* _TEXT SHOWN_:
============================================================

Take a walk through the colourful, interconnected rooms and you’ll notice something different. The layout doesn’t look like a traditional classroom. Forget the ‘teacher-up-front-lecturing-to-rows-of-students’ type of arrangement.  

“Nothing about edstudiO makes teacher-led models of instruction easy, says founder and director Michelle Hagerman. “The space has really been designed to disrupt this paradigm.”  

Play, collaboration and interaction are central to the edstudiO experience, where the focus is on learning through playful engagement with state-of the-art digital tools and physical materials. 

“As the places where new teachers and graduate researchers come to think deeply about teaching and learning, Faculties of Education have an important role in supporting meaningful, evidence-informed shifts in the ways we do school,” Hagerman explains.

One of these shifts in educational theory and practice is the turn towards research on learning through play. 

Professors in the edstudiO holding legos
Professors Megan Cotnam-Kappel, Amal Boultif, Lerona D. Lewis and Michelle Schira Hagerman engaged in playful learning in the edstudiO.

Taking play seriously

Empirical studies showing the benefits of play-based education and its influence on student engagement and well-being are multiplying. Improvements in how students create social connections, solve problems and collaborate in all aspects of learning are just a few of the findings from research on how play positively impacts a range of wellness markers for children and youth.

When a generous grant from the Lego Foundation jumpstarted the creation of the Canadian Playful Schools Network in 2022, eight researchers from the Faculty of Education combined their expertise to coordinate playful learning projects in 41 middle schools across Canada.  As one of the CPSN`s strategic priorities, part of this $2.7 million funding was set aside for the construction of the edstudiO.

============================================================

* _STATED PROBLEM_: Reproduce word for word the part of the edstudiO passage that opens with the words "Take a walk" and closes with "type of arrangement.".

============================================================

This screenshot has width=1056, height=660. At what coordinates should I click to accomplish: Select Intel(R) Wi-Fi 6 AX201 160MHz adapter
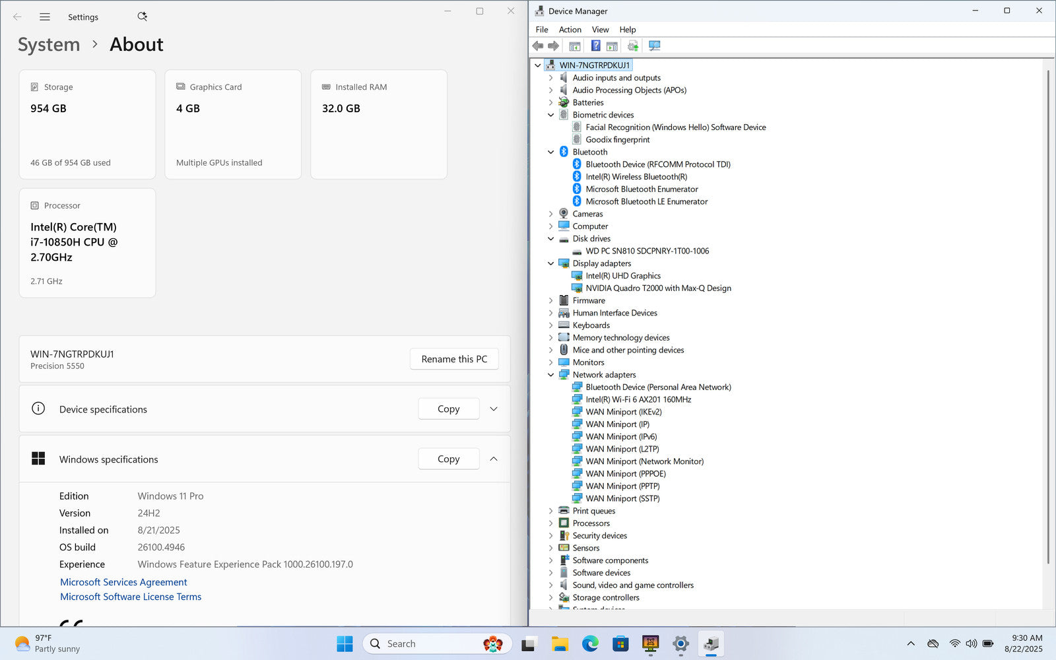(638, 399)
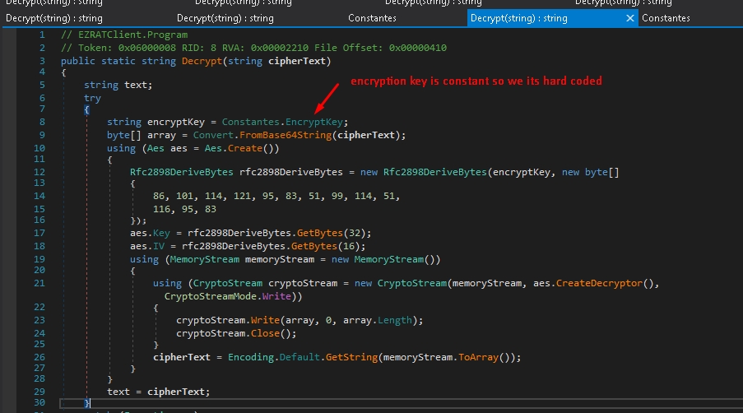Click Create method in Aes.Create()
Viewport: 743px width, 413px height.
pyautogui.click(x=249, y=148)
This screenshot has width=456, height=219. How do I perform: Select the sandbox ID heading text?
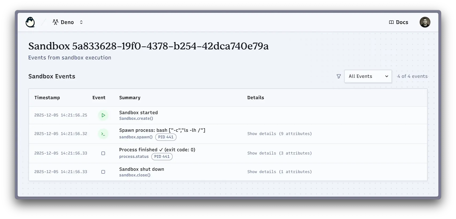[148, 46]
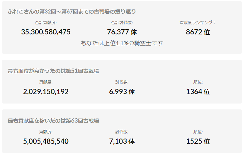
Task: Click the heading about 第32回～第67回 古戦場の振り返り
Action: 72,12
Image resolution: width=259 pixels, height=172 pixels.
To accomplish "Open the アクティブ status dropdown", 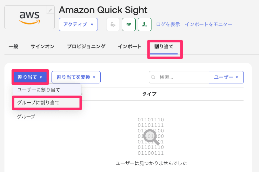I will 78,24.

============================================================

* _WRITTEN SOLUTION_:
Take a walk through the colourful, interconnected rooms and you’ll notice something different. The layout doesn’t look like a traditional classroom. Forget the ‘teacher-up-front-lecturing-to-rows-of-students’ type of arrangement.